The bad, this for some reason breaks the POST requests. The line
containing the command is never reached (last line). Maybe you
can take a look at my really bad code and fix it :-).

>  and nothing else when sent from a remote machine. I modified the
>  read-char-no-hang loop to print out each character and it gets
>  nothing from the stream. Thus stream creation is broken in GCL.

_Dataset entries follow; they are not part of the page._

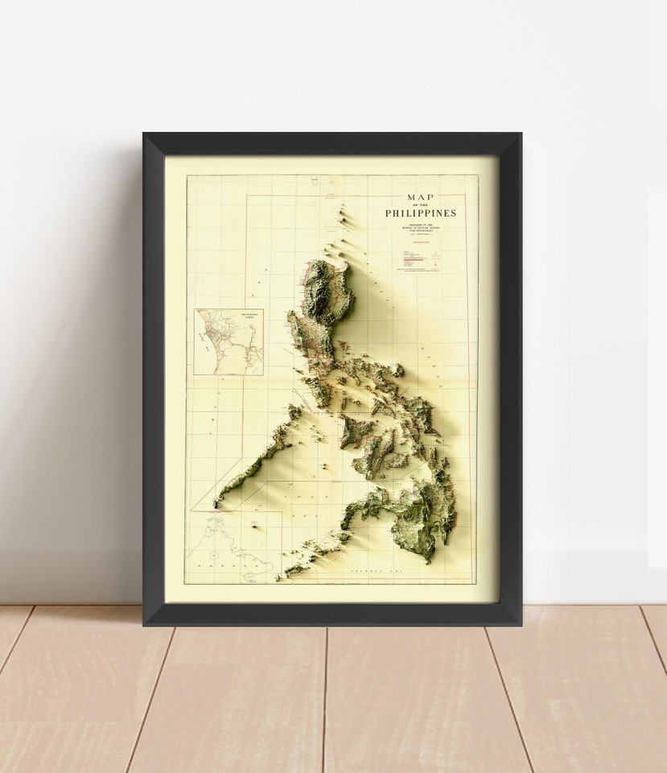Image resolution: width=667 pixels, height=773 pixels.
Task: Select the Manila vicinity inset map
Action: [218, 342]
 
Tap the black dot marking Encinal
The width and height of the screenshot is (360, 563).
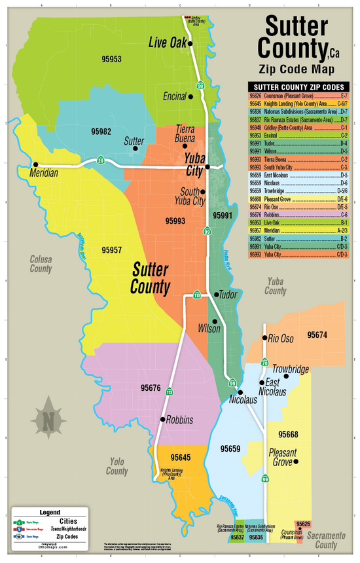(x=190, y=96)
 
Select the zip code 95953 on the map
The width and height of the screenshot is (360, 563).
(x=111, y=59)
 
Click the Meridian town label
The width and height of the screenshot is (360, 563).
(x=44, y=173)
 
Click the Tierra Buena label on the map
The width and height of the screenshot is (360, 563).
(x=185, y=134)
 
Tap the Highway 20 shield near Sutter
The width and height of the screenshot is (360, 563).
(x=101, y=160)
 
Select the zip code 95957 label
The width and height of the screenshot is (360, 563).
(x=112, y=249)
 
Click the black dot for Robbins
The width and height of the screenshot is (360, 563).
(x=163, y=419)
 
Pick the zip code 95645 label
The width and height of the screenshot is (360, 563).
(x=180, y=456)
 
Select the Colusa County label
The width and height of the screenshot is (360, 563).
(x=41, y=264)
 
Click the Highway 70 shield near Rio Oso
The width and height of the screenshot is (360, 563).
(x=264, y=362)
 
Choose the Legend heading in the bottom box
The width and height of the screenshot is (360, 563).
(x=50, y=512)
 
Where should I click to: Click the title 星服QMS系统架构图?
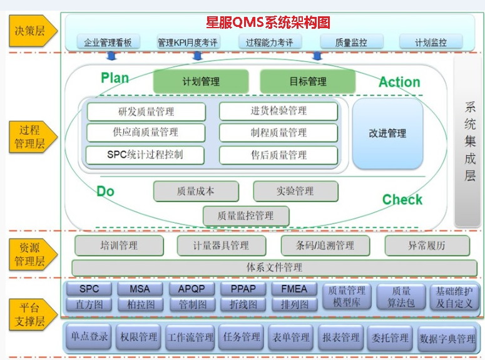pos(268,23)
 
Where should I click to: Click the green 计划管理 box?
pos(201,81)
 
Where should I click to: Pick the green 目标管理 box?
pos(307,81)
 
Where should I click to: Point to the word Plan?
pos(115,78)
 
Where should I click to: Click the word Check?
pos(402,200)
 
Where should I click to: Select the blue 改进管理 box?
pos(387,133)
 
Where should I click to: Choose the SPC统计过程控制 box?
pos(146,154)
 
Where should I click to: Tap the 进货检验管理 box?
pos(278,111)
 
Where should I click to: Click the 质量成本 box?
pos(195,191)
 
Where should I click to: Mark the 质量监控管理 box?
pos(245,215)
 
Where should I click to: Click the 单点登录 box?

I think you only see the problem if you use:

read-char-no-hang

with

read-char or read-line, you will see that you always get something
from the stream.

>  Or if the remote request is successful we get a normal request
>  followed by a series of #xFF characters.  Apparently there is not an
>  agreement about the EOF character. This causes Axiom to loop looking
>  for EOF. I inserted code to check for this condition. Thus EOF
>  checking is broken in GCL.

You are absolutely right. I couldn't figure out what the end line is.
So by looking
at the output of the last line, it is a string of length one (not sure
what it is). So
I make the loop stop when I see that.

>  To make the remote request succeed you simply need to hammer on
>  the link very fast for a while and the request will get thru.

Yes.. :-) sometimes you dont have to hammer it and just press enter long enough
(you have to be very precise).

>  However, that raises another problem that the XMLHttpRequest objects
>  can hang. I wrote some javascript code to do a timer pop if I get no
>  response. Once there is an outstanding XMLHttpRequest that does not
>  get a response then the connection is permanently hung.

>  All of this code works perfectly if you browse from the local machine.

Yes it does. I still blame the the read-char-no-hang. You can see that
it works if
you use another function. And with the lisp code it works fine. I
guess this is a good
indication that the sockets in GCL work fine.